(Consigne 1)
D'après le texte sur l'emploi du temps, répondez brièvement :
(a) Qu'est-ce qu'un laps de temps donné, selon la « sudden realization » ?
(b) Quelles substances figurent parmi les « facteurs douteux » qui font varier la fenêtre temporelle ?
(c) Pour quel jeu le texte voit-il du potentiel pour un hard mode ?
(Consigne 2)
Poursuivez le texte sur l'emploi du temps et les contractions musculaires à partir de sa dernière phrase.

(Texte extrait)
====

Le début du scénario d'une journée classique de beaucoup de monde.
En général, rapidement, ce fil de pensée devient :

"Ohlalalala le temps passe, la nuit tombe d'ici quelques heures et je vais devoir aller dormir"

Pour enfin se poser LA VRAIE question qui nous hante à chaque minute de notre vie :

"Ohlalalala mais qu'est-ce que je vais avoir le temps de faire d'ici là ?"

Ce qui nous amène à la notion d'emploi du temps, dans le sens le plus strict du terme.
"Comment est-ce que je peux employer mon temps ?"

Là, on peut se mettre à argumenter sur ce que représente vraiment une journée, combien de temps elle dure vraiment selon nous, et partir dans ce genre de tergiversations métaphysiques qui consistent à jouer sur les mots simples et en sortir des compliqués pour se donner une crédibilité.
Mais ça n'est pas complètement stupide, parce qu'en fonction de notre résistance à la fatigue, et de quelques autres facteurs douteux impliquant de la caféine et de la taurine en quantités massives, notre fenêtre temporelle est de taille variable.

Tout le monde n'a pas la même notion du temps, ni la même productivité. Ce serait pratique de trouver une mesure qui soit pertinente pour chacun.

Et là, sudden realization : un laps de temps donné, c'est un nombre maximum de contractions musculaires que l'on peut faire avant de devoir céder à la fatigue. Ou à la mort, sur le terme de quelques décennies.

C'est mon doigt qui frappe sur une touche de clavier pour envoyer un message quelconque, ma jambe qui me porte du point A au point B, ou tout simplement mon organisme qui grille mes réserves de glucose pendant que j'essaye de mener une réflexion simple.

Les micro-inputs corporels, c'est une ressource, donc c'est une économie :

• Les mécaniques fondamentales de risk and reward s'appliquent. En gros, je peux courir plus vite pour gagner du temps et réduire les risques de rater mon train, mais je serai épuisé, et l'instant présent ( = la journée) perd probablement en durée de vie.

J'y vois énormément de potentiel pour un hard mode de QWOP.

====

(Entrées fournies)
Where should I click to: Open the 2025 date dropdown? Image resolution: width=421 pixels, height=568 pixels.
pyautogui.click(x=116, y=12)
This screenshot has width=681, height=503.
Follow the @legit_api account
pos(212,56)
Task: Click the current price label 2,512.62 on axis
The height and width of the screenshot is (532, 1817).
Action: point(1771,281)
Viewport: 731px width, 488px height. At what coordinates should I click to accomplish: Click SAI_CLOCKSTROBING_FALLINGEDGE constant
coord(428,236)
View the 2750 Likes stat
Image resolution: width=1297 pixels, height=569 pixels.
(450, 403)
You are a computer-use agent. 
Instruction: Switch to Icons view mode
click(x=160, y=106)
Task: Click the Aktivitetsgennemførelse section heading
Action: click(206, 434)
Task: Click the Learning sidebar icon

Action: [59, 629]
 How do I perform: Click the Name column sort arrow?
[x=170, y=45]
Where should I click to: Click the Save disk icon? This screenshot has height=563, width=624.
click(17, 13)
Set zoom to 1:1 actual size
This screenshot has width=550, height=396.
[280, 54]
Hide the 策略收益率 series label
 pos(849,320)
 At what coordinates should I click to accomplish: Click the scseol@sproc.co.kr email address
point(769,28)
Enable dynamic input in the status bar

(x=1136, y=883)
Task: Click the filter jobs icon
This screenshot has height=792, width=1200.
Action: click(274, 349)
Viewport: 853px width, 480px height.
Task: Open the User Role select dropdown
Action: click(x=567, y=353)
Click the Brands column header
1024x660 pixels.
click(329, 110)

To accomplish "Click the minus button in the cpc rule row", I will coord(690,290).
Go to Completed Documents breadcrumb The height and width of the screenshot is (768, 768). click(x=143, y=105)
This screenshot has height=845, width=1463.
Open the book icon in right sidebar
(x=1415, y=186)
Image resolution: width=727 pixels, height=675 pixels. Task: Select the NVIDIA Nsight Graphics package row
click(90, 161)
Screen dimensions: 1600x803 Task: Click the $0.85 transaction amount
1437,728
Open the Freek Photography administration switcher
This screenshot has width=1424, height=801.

====

(Réponse rédigée 1)
(a) C'est un nombre maximum de contractions musculaires que l'on peut faire avant de devoir céder à la fatigue, ou à la mort sur le terme de quelques décennies.
(b) La caféine et la taurine, en quantités massives.
(c) QWOP.

(Réponse rédigée 2)
Le facteur humain s'ajoute à cette analogie, jusqu'à pouvoir évaluer la pertinence d'un investissement (ou d'un non-investissement) :

• Creusons ce système à l'extrême : prenons un kikoolol basique, inapte à parler dans un français correct. (oui ok j'utilise des termes périmés depuis 2005 et c'est un crime, passons)
Est-ce qu'il gagne vraiment du temps en épargnant une lettre sur deux ? Fondamentalement oui, mais la perte de crédibilité qui en résulte peut le rendre inefficient dans certains cadres. Exemple cliché : si j'ai l'air stupide, je n'aurai pas le travail que je veux et je ne serai pas en mesure d'augmenter mon niveau de vie. On peut alors dire que mes inputs auront été mal investis.

Alors dans tout ça, que représente la notion de "minute" ou d'"heure" ?

> Ce sont uniquement des repères de plus grande échelle pour qu'on puisse comprendre de quoi on parle et avoir un repère absolu, un peu comme on se sert des moles pour compter les atomes.
Plus précisément, mieux vaut comparer ici "une minute" et "un gramme" : parce que différents matériaux ont différentes masses molaires, et différents individus sont capables de réaliser un nombre d'actions différent par minute.

Aussi rageant soit ce brave monsieur, il constitue une illustration explicite de mes propos, et aussi une bonne raison de taper dans vos mains tout seul devant votre écran.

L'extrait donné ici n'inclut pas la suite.